_Activity list_
a) Sum up the cat photography tips in two sentences.
b) Carry on the cat photography tips, starting after their final sentence.
** Opening Text under study block **
Another tip is to photograph your cat when she has just woken up from a nap and isn't overly active.

Patience is the number one tool when it comes to cat photography! These Cat Photography tips, will help you take better shots of any pet:

• Learn your cat's habits so you can anticipate those great shots.

• Keep notes. Record your cat's habits, your camera settings, type of film used, everything. You can refer to it continually to help improve each shot.

• Get your camera down on their level or bring them up to the camera level.

• Shoot multiple shots of an activity as it progresses. A couple of winners out of an entire role is all even professional photographers expect.

• Red Eye (for cats it's "Green Eye" unless they have blue eyes) It is caused by the intense light from a flash close to the camera lens reflecting back from the eye: Much like when you take a flash picture directly into a mirror or glass window. If your flash can be removed from the camera, move the flash to the side or high above the camera and slightly at an angle. Bounce flash will also give great results for cat photography resulting in that soft lighting that enhances a cuddly cat or kitten with out the 'red eye' reflection. Taking your shot from an angle, or waiting until your cats head is slightly turned will also do the job.

• To "Stop" the motion of a jumping cat you will need at least a 1/500 second shutter speed. "Panning" with the action (moving the camera while following your cat's movement) will result in your pet being in clear focus (action stopped) and the background blurred - this can be a very effective tool for cat photography or any subject that moves quickly.

Getting it light

Yes, one of the things that have a big effect on your photos is the kind of light you're shooting in. The best light is natural sunlight, but you can get pretty good pictures even with streetlights and the lamps inside your home. Using the camera flash can sometimes make your pictures look 'washed out' and lifeless, so try and use other light sources whenever you can. Besides, your pet could also look like it has burning red eyes in the picture when you've used the flash, so that's another reason to avoid using it.
** Closing Text under study block **
** Opening Raw data block **
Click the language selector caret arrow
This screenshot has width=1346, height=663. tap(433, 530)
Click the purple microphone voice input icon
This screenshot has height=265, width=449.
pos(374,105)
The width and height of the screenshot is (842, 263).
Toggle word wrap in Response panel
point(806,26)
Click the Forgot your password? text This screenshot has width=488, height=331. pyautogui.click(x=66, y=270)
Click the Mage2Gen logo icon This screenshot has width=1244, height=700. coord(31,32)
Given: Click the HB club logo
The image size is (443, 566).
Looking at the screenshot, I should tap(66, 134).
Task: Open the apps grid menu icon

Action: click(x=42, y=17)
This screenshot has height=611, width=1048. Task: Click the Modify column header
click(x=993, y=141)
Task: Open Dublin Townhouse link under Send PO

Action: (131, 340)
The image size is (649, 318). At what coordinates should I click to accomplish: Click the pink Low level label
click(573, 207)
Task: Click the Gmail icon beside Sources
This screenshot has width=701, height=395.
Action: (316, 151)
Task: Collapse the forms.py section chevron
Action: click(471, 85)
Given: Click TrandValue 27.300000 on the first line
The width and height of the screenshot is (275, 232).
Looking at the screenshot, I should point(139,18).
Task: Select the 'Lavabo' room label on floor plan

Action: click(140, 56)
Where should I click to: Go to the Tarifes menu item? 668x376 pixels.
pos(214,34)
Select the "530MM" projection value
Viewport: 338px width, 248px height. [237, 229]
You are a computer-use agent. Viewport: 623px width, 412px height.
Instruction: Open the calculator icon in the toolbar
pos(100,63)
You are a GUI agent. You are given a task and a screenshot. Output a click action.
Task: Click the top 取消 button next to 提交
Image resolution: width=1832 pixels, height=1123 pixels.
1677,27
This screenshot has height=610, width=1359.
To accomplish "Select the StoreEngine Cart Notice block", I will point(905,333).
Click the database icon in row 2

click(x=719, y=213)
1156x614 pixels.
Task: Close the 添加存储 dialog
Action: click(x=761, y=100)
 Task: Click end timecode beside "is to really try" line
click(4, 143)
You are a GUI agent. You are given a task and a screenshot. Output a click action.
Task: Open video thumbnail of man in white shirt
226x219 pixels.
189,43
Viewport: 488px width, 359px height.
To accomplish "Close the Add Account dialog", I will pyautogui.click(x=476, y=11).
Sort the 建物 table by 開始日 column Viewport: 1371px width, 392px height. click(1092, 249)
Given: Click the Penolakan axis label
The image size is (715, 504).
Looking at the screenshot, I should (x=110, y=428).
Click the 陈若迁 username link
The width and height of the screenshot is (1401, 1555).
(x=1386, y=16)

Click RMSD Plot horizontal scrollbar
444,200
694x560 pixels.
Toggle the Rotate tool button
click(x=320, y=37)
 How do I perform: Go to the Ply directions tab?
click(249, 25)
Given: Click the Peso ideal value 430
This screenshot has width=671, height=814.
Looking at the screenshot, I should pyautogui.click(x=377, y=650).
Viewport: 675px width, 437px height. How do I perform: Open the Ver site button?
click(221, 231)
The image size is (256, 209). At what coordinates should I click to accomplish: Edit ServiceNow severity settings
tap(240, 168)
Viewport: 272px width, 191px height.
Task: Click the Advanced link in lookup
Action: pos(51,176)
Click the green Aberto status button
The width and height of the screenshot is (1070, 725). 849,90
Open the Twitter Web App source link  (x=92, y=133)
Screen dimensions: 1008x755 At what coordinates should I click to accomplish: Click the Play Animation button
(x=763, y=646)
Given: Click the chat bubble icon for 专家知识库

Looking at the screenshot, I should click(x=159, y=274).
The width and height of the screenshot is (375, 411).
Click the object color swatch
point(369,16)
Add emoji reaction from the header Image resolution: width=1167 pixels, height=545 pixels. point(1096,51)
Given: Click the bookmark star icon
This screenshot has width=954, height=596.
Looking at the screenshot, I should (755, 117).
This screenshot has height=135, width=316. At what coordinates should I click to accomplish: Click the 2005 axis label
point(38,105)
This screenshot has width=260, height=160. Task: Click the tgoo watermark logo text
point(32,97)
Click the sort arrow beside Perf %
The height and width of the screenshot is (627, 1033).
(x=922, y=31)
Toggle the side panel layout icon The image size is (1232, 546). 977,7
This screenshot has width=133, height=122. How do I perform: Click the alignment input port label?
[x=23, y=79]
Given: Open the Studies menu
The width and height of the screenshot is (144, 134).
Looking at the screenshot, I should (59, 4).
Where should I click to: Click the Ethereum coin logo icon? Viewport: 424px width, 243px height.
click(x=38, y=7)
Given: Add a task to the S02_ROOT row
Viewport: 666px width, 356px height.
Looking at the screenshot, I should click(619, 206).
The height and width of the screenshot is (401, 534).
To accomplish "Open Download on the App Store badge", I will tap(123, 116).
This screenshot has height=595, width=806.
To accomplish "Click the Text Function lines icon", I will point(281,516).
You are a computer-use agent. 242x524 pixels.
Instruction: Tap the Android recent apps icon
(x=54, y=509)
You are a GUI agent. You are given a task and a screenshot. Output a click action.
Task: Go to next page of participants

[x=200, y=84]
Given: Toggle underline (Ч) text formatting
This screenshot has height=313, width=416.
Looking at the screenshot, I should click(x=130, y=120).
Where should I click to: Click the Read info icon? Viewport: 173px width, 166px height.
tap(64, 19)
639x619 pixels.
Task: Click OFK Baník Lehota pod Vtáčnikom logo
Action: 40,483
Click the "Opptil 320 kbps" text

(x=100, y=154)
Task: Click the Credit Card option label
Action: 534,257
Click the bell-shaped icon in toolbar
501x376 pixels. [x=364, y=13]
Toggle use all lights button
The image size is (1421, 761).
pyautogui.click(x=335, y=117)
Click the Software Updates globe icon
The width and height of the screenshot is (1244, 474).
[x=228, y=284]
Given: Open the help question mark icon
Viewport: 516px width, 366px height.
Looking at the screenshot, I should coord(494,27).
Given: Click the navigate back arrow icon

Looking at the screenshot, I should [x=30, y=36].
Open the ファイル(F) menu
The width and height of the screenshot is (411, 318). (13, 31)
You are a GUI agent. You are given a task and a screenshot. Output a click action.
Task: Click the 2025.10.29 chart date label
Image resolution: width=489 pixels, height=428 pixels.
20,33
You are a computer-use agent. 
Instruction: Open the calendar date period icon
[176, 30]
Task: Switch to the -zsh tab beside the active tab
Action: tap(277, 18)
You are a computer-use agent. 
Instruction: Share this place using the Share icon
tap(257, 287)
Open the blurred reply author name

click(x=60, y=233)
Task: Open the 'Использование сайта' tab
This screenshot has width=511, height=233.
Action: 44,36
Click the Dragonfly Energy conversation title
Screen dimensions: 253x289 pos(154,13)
** Closing Raw data block **
_List of answers_
a) Patience matters most when photographing cats, along with learning a cat's habits, keeping notes, getting the camera to the cat's level, and taking many shots of an activity. The tips also explain how to avoid the eye reflection caused by a flash, how to freeze or pan with a moving cat, and why natural light usually gives better results than the camera flash.

b)
Be careful not to shoot when a strong light comes into the lens from behind your pet, because this will make it look like a 'silhouette' or dark form in the picture.

Composing the shot - getting Poochie to pose

One piece of advice - be wacky, and go down to your pet's level. Keep changing angles so you get an interesting picture. You can get kittens to prance about by throwing them a ball of wool, or you can make a cat stand up on two legs. You can even stand on a table of chair and shoot your pet looking up at you - this always makes a cute picture, especially if your camera has a zoom lens. The great thing about digital cameras is that you can see the results instantly - if you didn't get a good shot, simply shoot again!

Captions that capture the moment

The most fun is when you think up captions for pictures like these:

• A cat lying lazily on a branch - "Don't disturb me. I've had a long, hard day."

• Your cat watching the news on TV - "Please let it be sunny outside, please let it be sunny outside!"

• A poodle strutting about - "Oh, you must visit my stylist Claude, dahling"

And while it's unlikely that kitty will give you the smile of the Cheshire cat from the story Alice in Wonderland, your cat will be more than happy to pose - even though it's hard to get her to stay in one place!
Cats like to do their own thing, and don't usually stay put when you give them food, so you'll probably have to stick to the candid shots instead.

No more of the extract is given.